Action item:
From the line that contains "Click Russian flag" down to the last line of the listing below, reproduce each line exactly but not the pictures.

○ ○ ○ ○ ○

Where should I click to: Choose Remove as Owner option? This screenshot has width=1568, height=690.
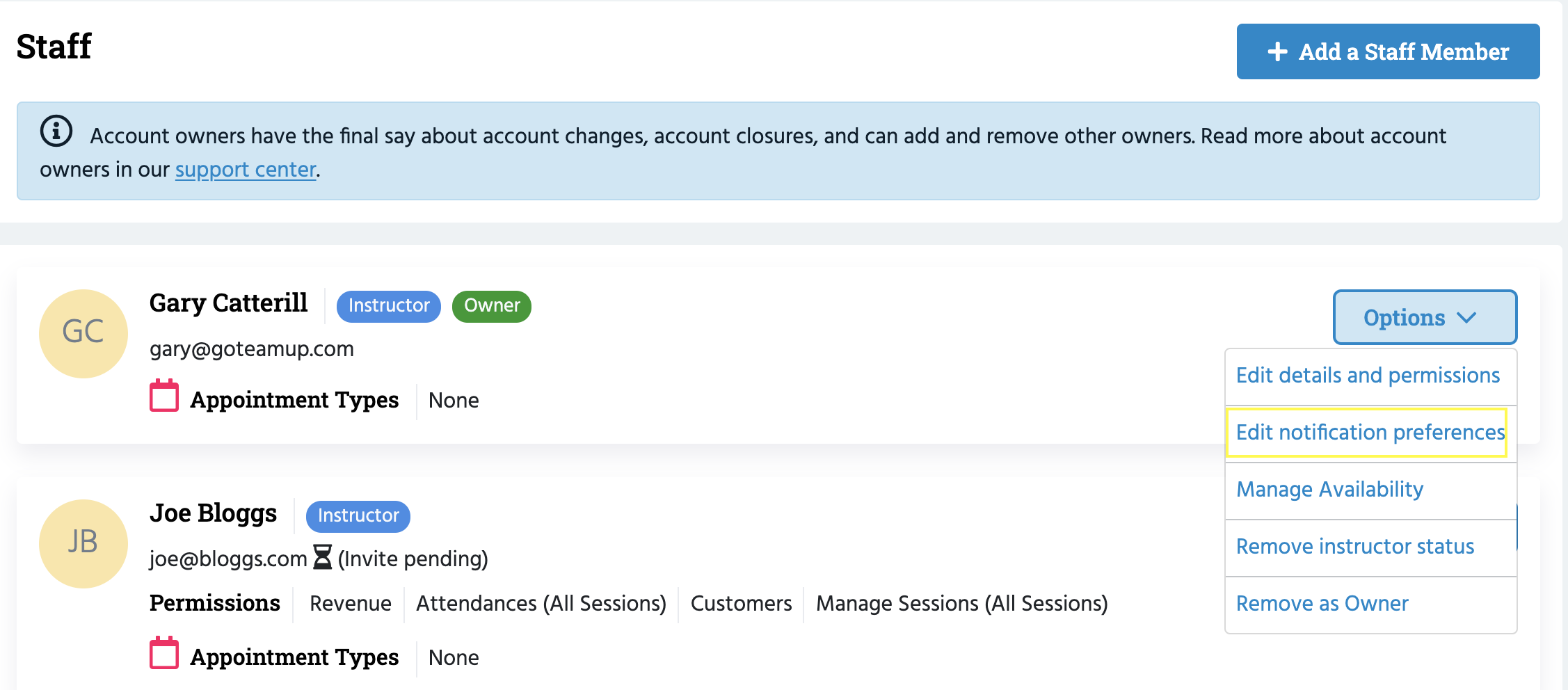1322,604
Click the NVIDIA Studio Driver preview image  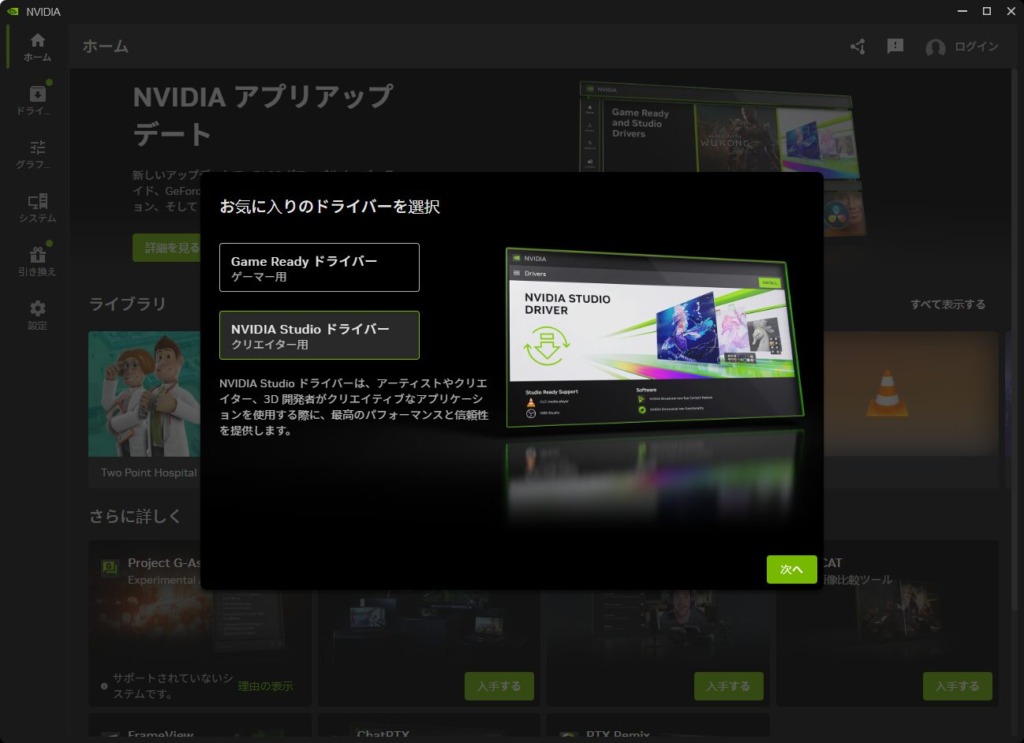coord(654,338)
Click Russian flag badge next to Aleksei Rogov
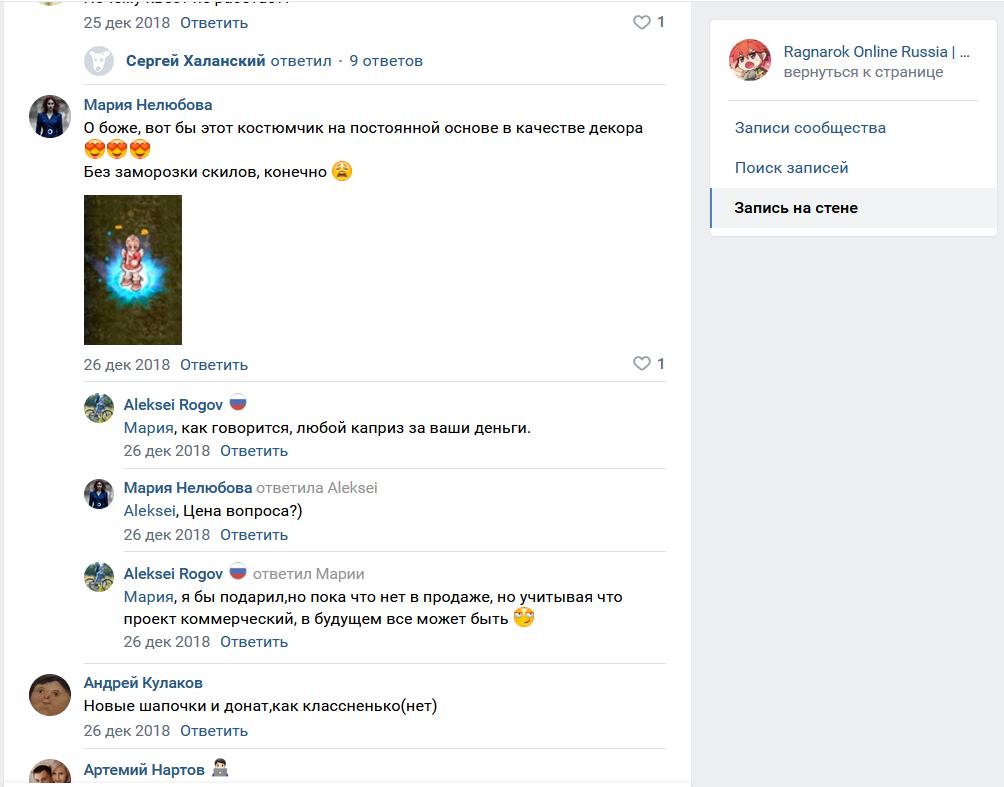This screenshot has height=787, width=1004. point(238,403)
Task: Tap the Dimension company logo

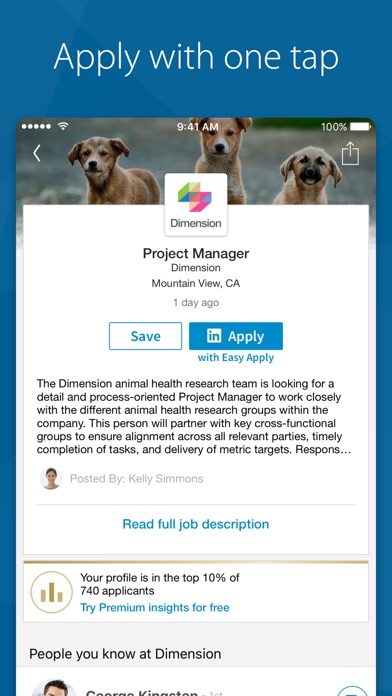Action: tap(196, 205)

○ ○ ○ ○ ○

Task response:
Click Russian flag badge next to Aleksei Rogov
This screenshot has height=787, width=1004. point(238,403)
Task: Tap the Dimension company logo

Action: tap(196, 205)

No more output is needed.